A la vérité, l'âme qui ne peut discourir, si elle persévère, arrive bien plus vite à la contemplation, mais sa voie est très laborieuse et très pénible; car, dès que la volonté ne se trouve pas occupée, et que l'amour ne se porte pas sur un objet présent, cette âme demeure comme sans appui et sans exercice. La solitude et la sécheresse la font beaucoup souffrir, et les pensées lui livrent un terrible combat. A des âmes de cette trempe, il faut plus de pureté de conscience qu'à celles qui peuvent agir avec l'entendement. Celles-ci, s'appliquant à approfondir la vanité du monde, les bienfaits divins, les ineffables souffrances du Sauveur, le peu de services qu'elles lui rendent  la grandeur des dons qu'il réserve à ceux qui l'aiment puisent dans ces sujets divers des lumières et des armes pour se défendre contre les pensées, les occasions et les périls. Mais les personnes privées d’un tel secours se trouvent plus exposées; c'est pourquoi, ne pouvant puiser en elles-mêmes aucune de ces pensées fortes, elles doivent s'occuper beaucoup à la lecture. Leur voie étant semée de souffrances si cruelles, la lecture, quelque courte qu'elle soit, leur est très utile, nécessaire même, pour se recueillir et pour remplacer l'oraison mentale qu'elles ne peuvent faire. Que si le maître qui les dirige leur interdit l'usage du livre, et les force à persévérer dans l'oraison sans ce secours, il leur sera impossible de lui obéir longtemps, et elles ne feront que ruiner leur santé en s'obstinant à soutenir une lutte si pénible.

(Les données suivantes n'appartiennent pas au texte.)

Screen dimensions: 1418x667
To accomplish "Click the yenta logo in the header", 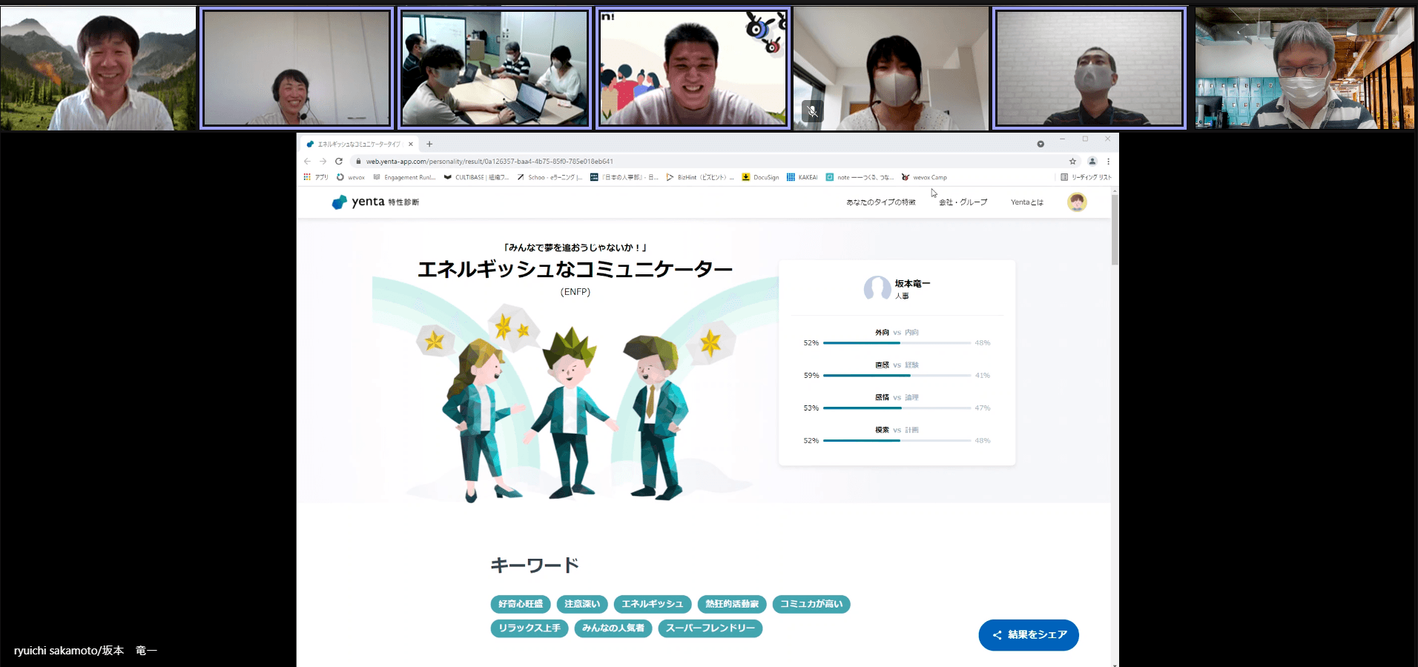I will tap(358, 202).
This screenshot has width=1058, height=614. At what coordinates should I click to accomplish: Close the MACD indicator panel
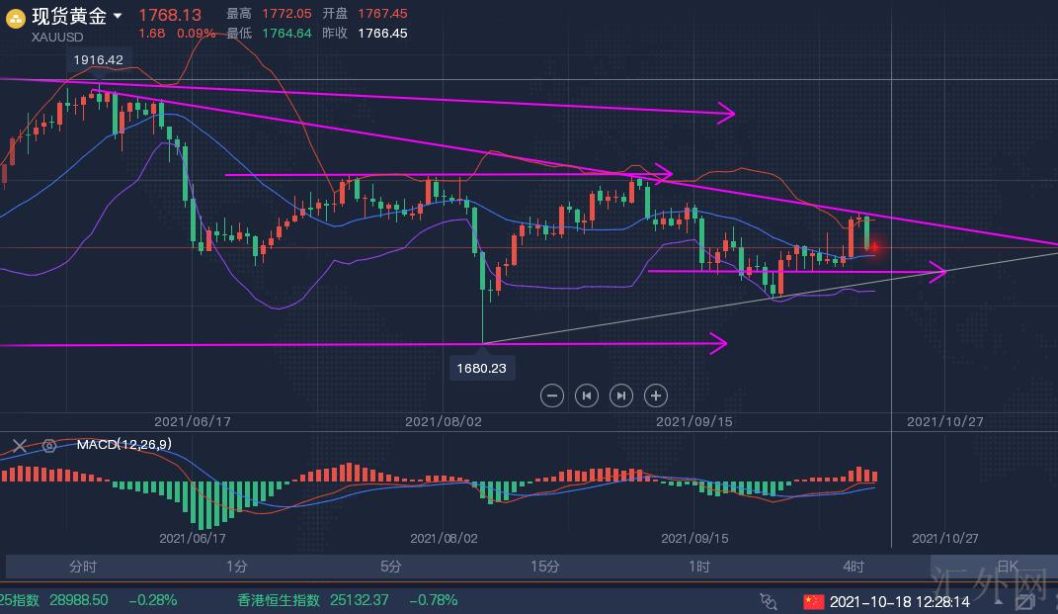click(x=21, y=445)
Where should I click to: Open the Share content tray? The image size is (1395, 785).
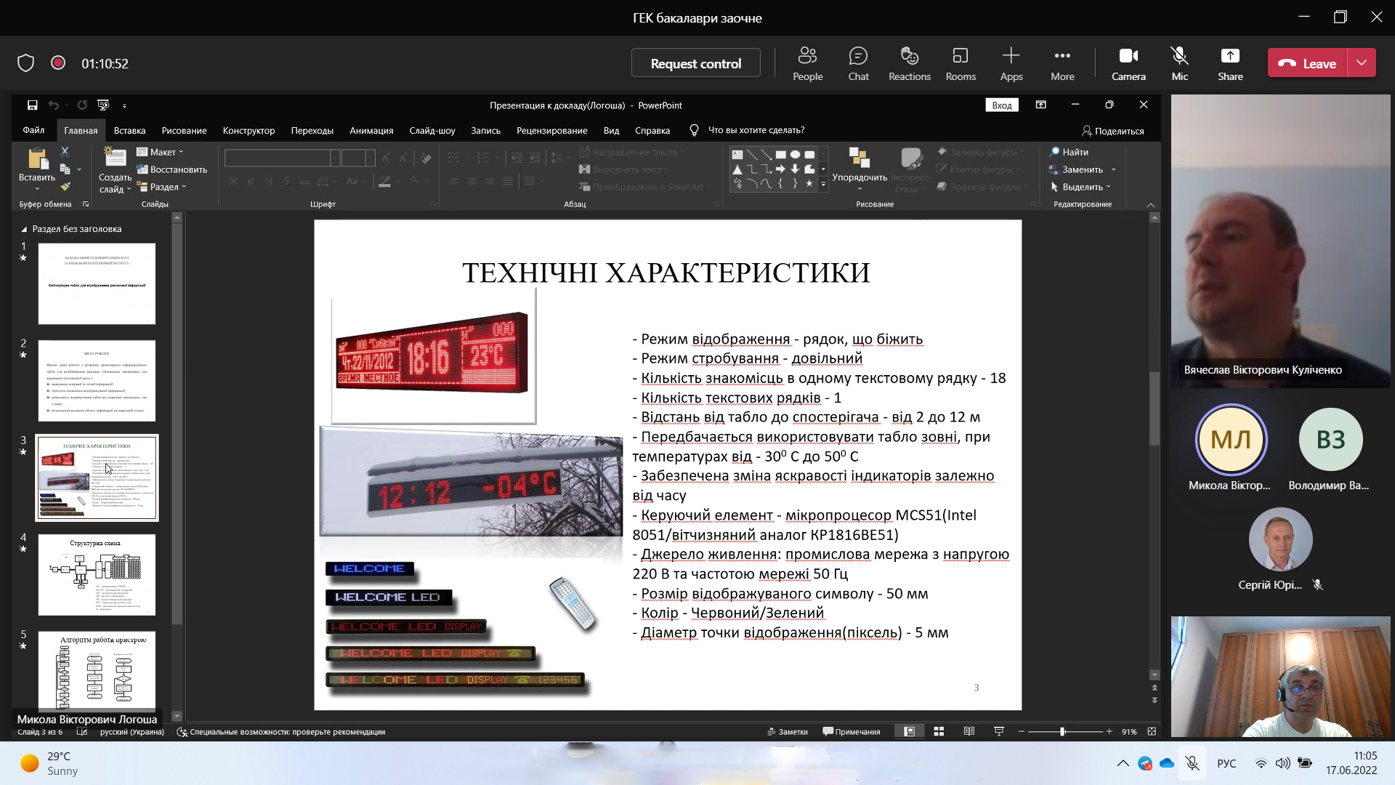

Je le reconnais maintenant, ce fut par une conduite particulière de Notre-Seigneur que, pendant dix-huit ans, je ne trouvai aucun maître spirituel. Car si, au milieu du long tourment et des sécheresses que me faisait endurer l'impuissance de discourir, j'en avais rencontré un qui eût voulu me conduire de cette manière, il m'aurait été impossible d'y résister.

Jamais, durant tout ce temps, excepté quand je venais de communier, je n'osai aborder l'oraison sans un livre. Sans lui, mon âme éprouvait le même effroi que si elle avait eu à lutter seule contre une multitude ennemie; l'ayant à côté de moi, j'étais tranquille. C'était une compagnie, c'était de plus un bouclier sur lequel je recevais les coups des pensées importunes qui venaient troubler mon oraison. D'ordinaire, je n'étais point dans la sécheresse, mais jamais je n'y échappais quand je me trouvais sans livre; soudain mon âme se troublait et mes pensées s'égaraient. Avec mon livre, je les rappelais doucement, et par cette attrayante amorce j'attirais, je gouvernais facilement mon âme Souvent je n'avais besoin pour cela que d'ouvrir le livre; quelquefois je ne lisais que quelques lignes; d'autres fois je lisais plusieurs pages: c'était suivant la grâce que Notre. Seigneur m'accordait.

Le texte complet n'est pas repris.